When an older adult breaks a wrist, a doctor may recommend a cast or surgery. But a new study finds that getting a cast is just as good as surgery for such fractures.

The study was published Wednesday in the Journal of Orthopaedic Research. The scientists examined 276 people aged 70 to 89 who had a distal radius fracture. Those types of fractures do not break the skin. The people either had a cast or surgery anywhere from August 2018 to January 2022. Of the total people studied, 213 had to wear a cast — that’s 77.2% — and 63 of them had plates or pins put into their arms by way of surgery.

During the first year after surgery, 19 of the people — 5 who had surgery, and 2 who wore casts — had complex regional pain syndrome, or prolonged pain. Also, 6 people who had casts developed carpal tunnel syndrome. There weren’t any statistically significant differences in disability of the shoulder, arm or hand, or differences in range of motion.

The authors say that the people who wore casts didn’t perform worse than any of the people who had surgery. They used several metrics, including the Disability of the Arm, Shoulder and Hand, or DASH, score and range-of-motion, or ROM, tests. 

When they looked at DASH scores a year after surgery, people who had external fixators with percutaneous pinning (EFPP) had higher scores than those with isolated percutaneous pinning, or IPP, and volar-locked plates, also known as VLP.
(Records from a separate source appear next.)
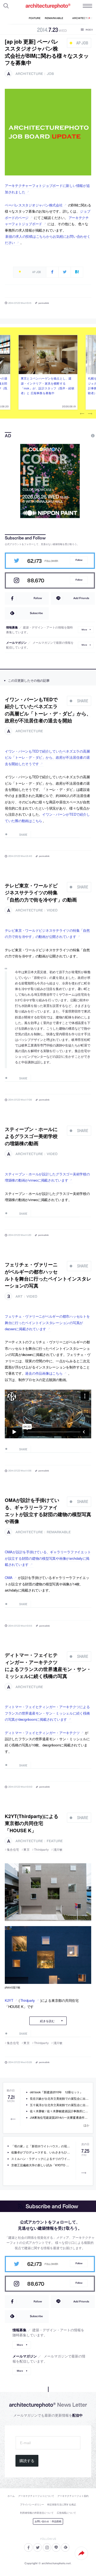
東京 (26, 1849)
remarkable (59, 1532)
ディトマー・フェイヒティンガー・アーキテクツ (42, 1732)
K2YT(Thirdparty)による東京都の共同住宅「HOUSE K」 (31, 1823)
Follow (78, 559)
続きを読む (47, 2021)
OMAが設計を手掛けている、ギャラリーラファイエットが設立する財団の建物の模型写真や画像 (48, 1510)
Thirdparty (41, 1849)
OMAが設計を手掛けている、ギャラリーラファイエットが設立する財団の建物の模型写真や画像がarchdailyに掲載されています (48, 1558)
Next (90, 414)
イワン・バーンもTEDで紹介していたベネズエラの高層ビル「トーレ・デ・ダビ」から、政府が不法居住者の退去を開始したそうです (47, 757)
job (50, 74)
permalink (43, 302)
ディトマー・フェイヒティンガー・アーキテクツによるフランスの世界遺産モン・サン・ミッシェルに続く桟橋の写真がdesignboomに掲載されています (47, 1713)
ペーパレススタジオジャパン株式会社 (34, 205)
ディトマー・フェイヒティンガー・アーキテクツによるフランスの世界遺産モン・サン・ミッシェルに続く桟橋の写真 (48, 1665)
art (19, 1296)
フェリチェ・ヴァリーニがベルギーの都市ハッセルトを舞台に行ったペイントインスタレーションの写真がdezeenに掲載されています (47, 1322)
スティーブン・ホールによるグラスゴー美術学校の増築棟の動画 (31, 1136)
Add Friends (81, 598)
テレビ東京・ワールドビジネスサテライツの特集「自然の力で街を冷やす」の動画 (41, 892)
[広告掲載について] (80, 436)
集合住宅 (13, 1849)
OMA (9, 1577)
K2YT (9, 2000)
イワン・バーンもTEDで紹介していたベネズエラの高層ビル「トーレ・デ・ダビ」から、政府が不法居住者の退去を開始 (48, 710)
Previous (82, 414)
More (84, 629)
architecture (29, 74)
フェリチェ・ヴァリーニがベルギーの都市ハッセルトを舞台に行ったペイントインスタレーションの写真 (48, 1275)
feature (55, 1841)
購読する (26, 2461)
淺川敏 (57, 1849)
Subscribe (36, 613)
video (52, 910)
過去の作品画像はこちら (43, 1373)
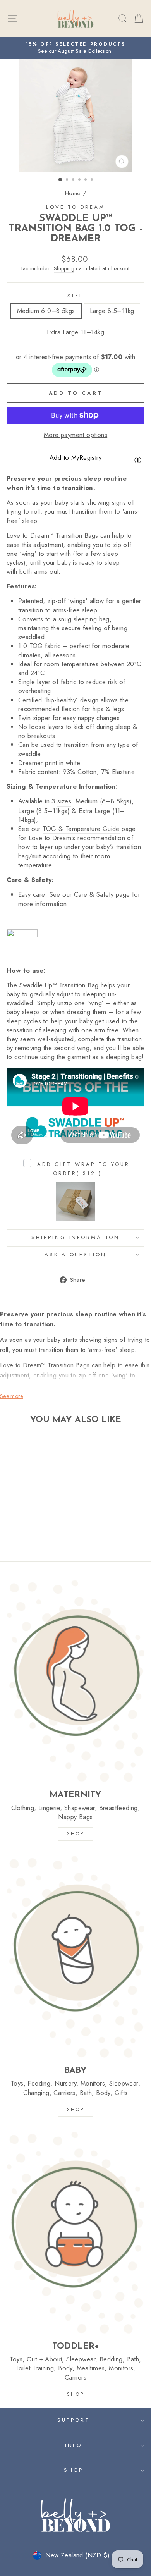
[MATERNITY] (75, 1680)
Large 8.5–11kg (112, 310)
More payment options (75, 434)
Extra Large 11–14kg (75, 332)
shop (75, 2394)
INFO (73, 2445)
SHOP (75, 1833)
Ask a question (76, 1254)
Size (75, 295)
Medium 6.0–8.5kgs (46, 310)
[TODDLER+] (75, 2232)
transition (84, 511)
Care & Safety (93, 894)
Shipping (64, 268)
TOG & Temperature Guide (81, 828)
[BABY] (75, 1956)
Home (73, 193)
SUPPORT (73, 2420)
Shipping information (75, 1237)
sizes (64, 801)
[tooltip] (138, 460)
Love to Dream (75, 207)
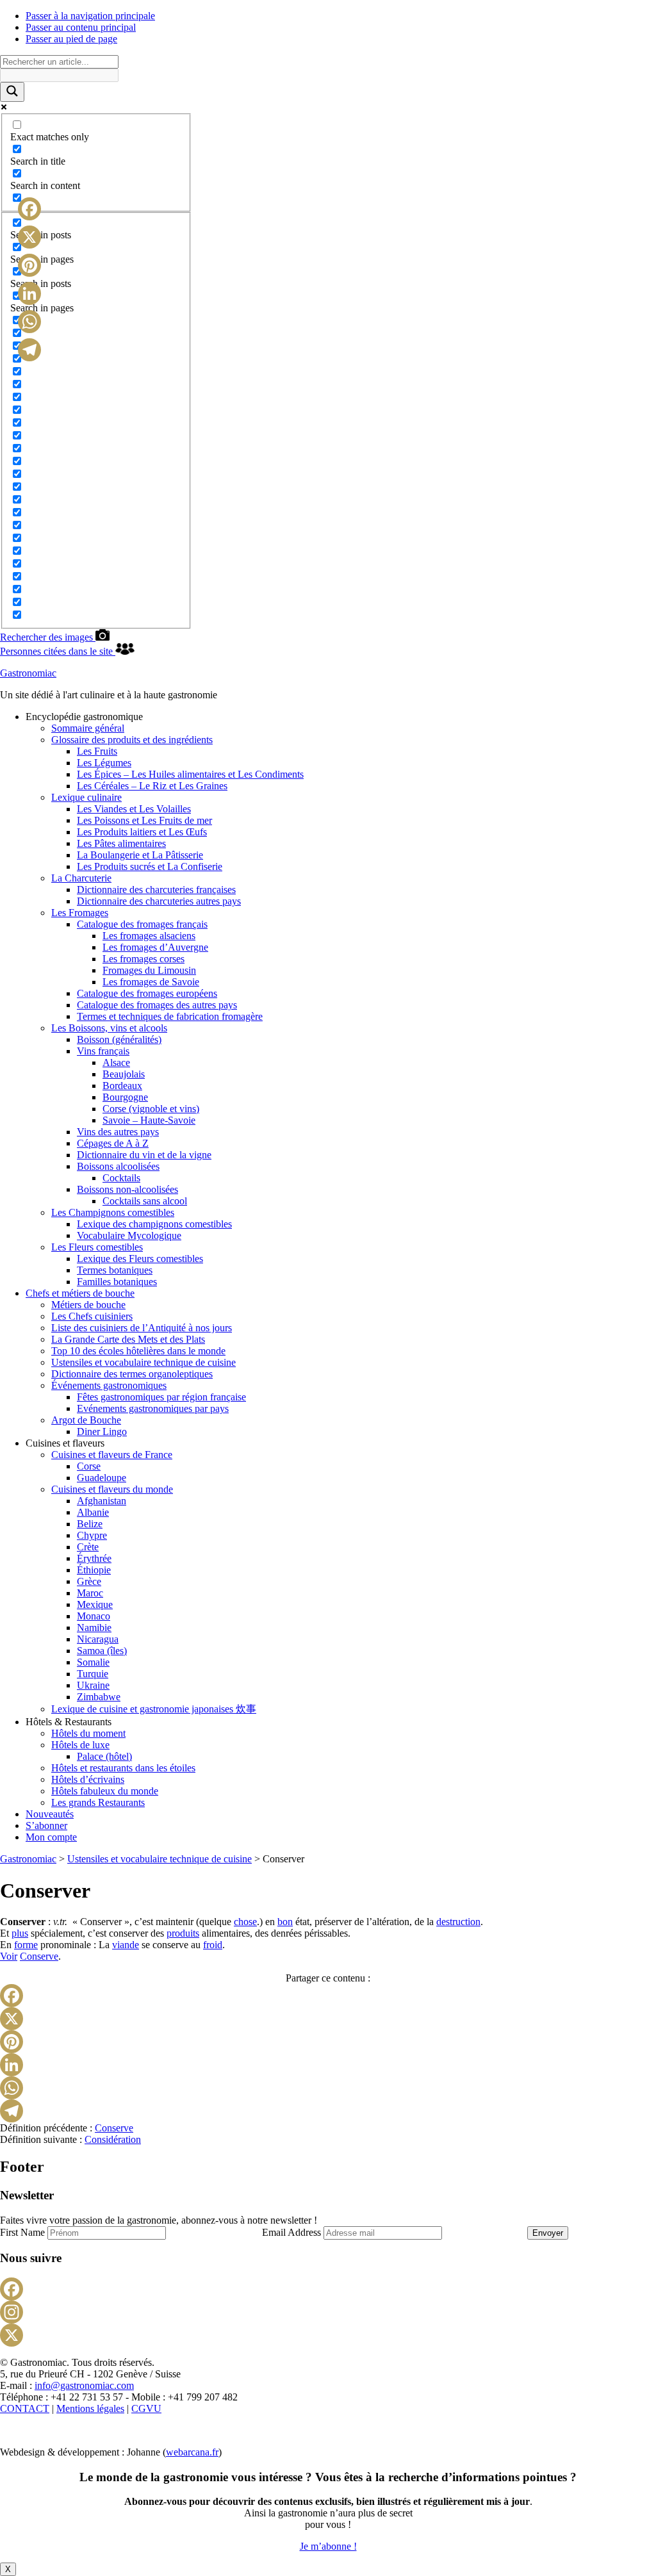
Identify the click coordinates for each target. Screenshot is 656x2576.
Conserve (39, 1956)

The current study discovered that, when comparing DASH scores 1 year after surgery, EFPP surgery scored higher than VLP and IPP.

The majority of people with fractures got casts, but the authors said that that was done regardless of the severity of the fracture.

“Especially with distal radial fractures in the elderly, we believe that determining the most suitable kind of treatment that may be administered to the patient is the most significant problem, rather than focusing on the X-ray results,” they said.